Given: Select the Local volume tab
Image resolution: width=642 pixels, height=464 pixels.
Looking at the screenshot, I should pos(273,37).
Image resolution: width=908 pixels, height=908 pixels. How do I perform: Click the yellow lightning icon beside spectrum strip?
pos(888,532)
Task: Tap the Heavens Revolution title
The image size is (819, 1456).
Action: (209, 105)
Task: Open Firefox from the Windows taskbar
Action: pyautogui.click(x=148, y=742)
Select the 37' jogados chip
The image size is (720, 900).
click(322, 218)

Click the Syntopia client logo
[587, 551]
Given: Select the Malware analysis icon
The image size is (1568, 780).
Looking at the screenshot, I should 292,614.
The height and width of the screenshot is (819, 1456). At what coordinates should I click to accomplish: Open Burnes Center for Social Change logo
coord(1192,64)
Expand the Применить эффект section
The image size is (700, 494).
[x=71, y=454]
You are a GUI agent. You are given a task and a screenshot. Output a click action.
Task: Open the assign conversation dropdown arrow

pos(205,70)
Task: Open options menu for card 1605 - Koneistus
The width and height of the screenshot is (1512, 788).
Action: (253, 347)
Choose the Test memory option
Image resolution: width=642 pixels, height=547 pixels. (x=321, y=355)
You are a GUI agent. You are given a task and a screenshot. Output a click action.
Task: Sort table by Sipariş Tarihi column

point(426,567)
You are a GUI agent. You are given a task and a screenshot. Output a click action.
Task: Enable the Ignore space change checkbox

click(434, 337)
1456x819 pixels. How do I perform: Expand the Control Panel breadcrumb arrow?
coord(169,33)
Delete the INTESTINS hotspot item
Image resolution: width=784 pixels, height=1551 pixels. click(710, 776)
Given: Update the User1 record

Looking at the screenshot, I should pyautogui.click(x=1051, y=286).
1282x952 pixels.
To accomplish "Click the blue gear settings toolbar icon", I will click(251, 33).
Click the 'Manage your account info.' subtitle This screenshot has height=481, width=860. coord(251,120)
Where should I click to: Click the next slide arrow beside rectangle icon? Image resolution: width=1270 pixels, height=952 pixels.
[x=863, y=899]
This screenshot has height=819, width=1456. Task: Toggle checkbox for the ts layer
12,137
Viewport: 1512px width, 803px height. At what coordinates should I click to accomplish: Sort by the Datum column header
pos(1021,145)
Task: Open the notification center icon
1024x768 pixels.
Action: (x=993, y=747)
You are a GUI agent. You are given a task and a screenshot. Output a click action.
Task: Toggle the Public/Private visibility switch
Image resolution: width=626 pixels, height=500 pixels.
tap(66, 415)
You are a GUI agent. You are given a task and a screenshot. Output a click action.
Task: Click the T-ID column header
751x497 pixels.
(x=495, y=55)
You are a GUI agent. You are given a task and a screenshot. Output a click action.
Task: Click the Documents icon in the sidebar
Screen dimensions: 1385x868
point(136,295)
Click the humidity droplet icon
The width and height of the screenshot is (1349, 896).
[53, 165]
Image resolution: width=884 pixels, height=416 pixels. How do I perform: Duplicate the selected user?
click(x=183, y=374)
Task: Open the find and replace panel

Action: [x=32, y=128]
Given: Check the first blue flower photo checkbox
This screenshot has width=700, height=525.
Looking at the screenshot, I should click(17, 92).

(Task statement) Format all the items above as a JSON list of strings, with one string per line and no entries for blank lines.

(Full response)
[
  "Given: Select the Local volume tab",
  "Image resolution: width=642 pixels, height=464 pixels.",
  "Looking at the screenshot, I should pos(273,37).",
  "Image resolution: width=908 pixels, height=908 pixels. How do I perform: Click the yellow lightning icon beside spectrum strip?",
  "pos(888,532)",
  "Task: Tap the Heavens Revolution title",
  "The image size is (819, 1456).",
  "Action: (209, 105)",
  "Task: Open Firefox from the Windows taskbar",
  "Action: pyautogui.click(x=148, y=742)",
  "Select the 37' jogados chip",
  "The image size is (720, 900).",
  "click(322, 218)",
  "Click the Syntopia client logo",
  "[587, 551]",
  "Given: Select the Malware analysis icon",
  "The image size is (1568, 780).",
  "Looking at the screenshot, I should 292,614.",
  "The height and width of the screenshot is (819, 1456). At what coordinates should I click to accomplish: Open Burnes Center for Social Change logo",
  "coord(1192,64)",
  "Expand the Применить эффект section",
  "The image size is (700, 494).",
  "[x=71, y=454]",
  "You are a GUI agent. You are given a task and a screenshot. Output a click action.",
  "Task: Open the assign conversation dropdown arrow",
  "pos(205,70)",
  "Task: Open options menu for card 1605 - Koneistus",
  "The width and height of the screenshot is (1512, 788).",
  "Action: (253, 347)",
  "Choose the Test memory option",
  "Image resolution: width=642 pixels, height=547 pixels. (x=321, y=355)",
  "You are a GUI agent. You are given a task and a screenshot. Output a click action.",
  "Task: Sort table by Sipariş Tarihi column",
  "point(426,567)",
  "You are a GUI agent. You are given a task and a screenshot. Output a click action.",
  "Task: Enable the Ignore space change checkbox",
  "click(434, 337)",
  "1456x819 pixels. How do I perform: Expand the Control Panel breadcrumb arrow?",
  "coord(169,33)",
  "Delete the INTESTINS hotspot item",
  "Image resolution: width=784 pixels, height=1551 pixels. click(710, 776)",
  "Given: Update the User1 record",
  "Looking at the screenshot, I should pyautogui.click(x=1051, y=286).",
  "1282x952 pixels.",
  "To accomplish \"Click the blue gear settings toolbar icon\", I will click(251, 33).",
  "Click the 'Manage your account info.' subtitle This screenshot has height=481, width=860. coord(251,120)",
  "Where should I click to: Click the next slide arrow beside rectangle icon? Image resolution: width=1270 pixels, height=952 pixels.",
  "[x=863, y=899]",
  "This screenshot has height=819, width=1456. Task: Toggle checkbox for the ts layer",
  "12,137",
  "Viewport: 1512px width, 803px height. At what coordinates should I click to accomplish: Sort by the Datum column header",
  "pos(1021,145)",
  "Task: Open the notification center icon",
  "1024x768 pixels.",
  "Action: (x=993, y=747)",
  "You are a GUI agent. You are given a task and a screenshot. Output a click action.",
  "Task: Toggle the Public/Private visibility switch",
  "Image resolution: width=626 pixels, height=500 pixels.",
  "tap(66, 415)",
  "You are a GUI agent. You are given a task and a screenshot. Output a click action.",
  "Task: Click the T-ID column header",
  "751x497 pixels.",
  "(x=495, y=55)",
  "You are a GUI agent. You are given a task and a screenshot. Output a click action.",
  "Task: Click the Documents icon in the sidebar",
  "Screen dimensions: 1385x868",
  "point(136,295)",
  "Click the humidity droplet icon",
  "The width and height of the screenshot is (1349, 896).",
  "[53, 165]",
  "Image resolution: width=884 pixels, height=416 pixels. How do I perform: Duplicate the selected user?",
  "click(x=183, y=374)",
  "Task: Open the find and replace panel",
  "Action: [x=32, y=128]",
  "Given: Check the first blue flower photo checkbox",
  "This screenshot has width=700, height=525.",
  "Looking at the screenshot, I should click(17, 92)."
]